*Collected data entries:*
=== Begin Enclosure ===

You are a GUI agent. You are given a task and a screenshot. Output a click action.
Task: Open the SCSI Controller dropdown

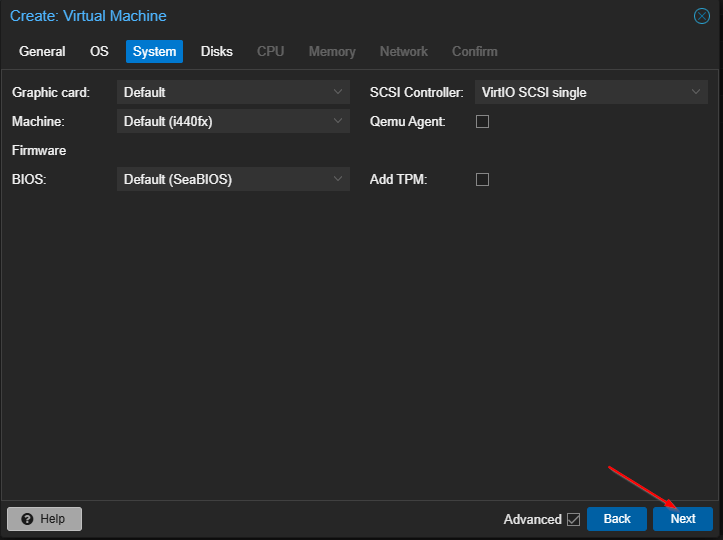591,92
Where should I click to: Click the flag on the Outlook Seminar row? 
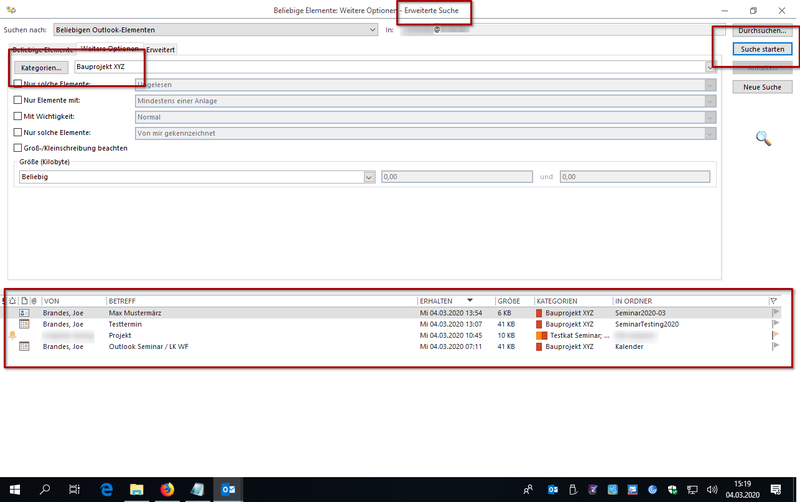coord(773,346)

=== End Enclosure ===

*What the task requires:* Would you mind returning each entry above word for word, skipping the images?

*Task result:*
You are a GUI agent. You are given a task and a screenshot. Output a click action.
Task: Open the SCSI Controller dropdown

591,92
Where should I click to: Click the flag on the Outlook Seminar row? 
coord(773,346)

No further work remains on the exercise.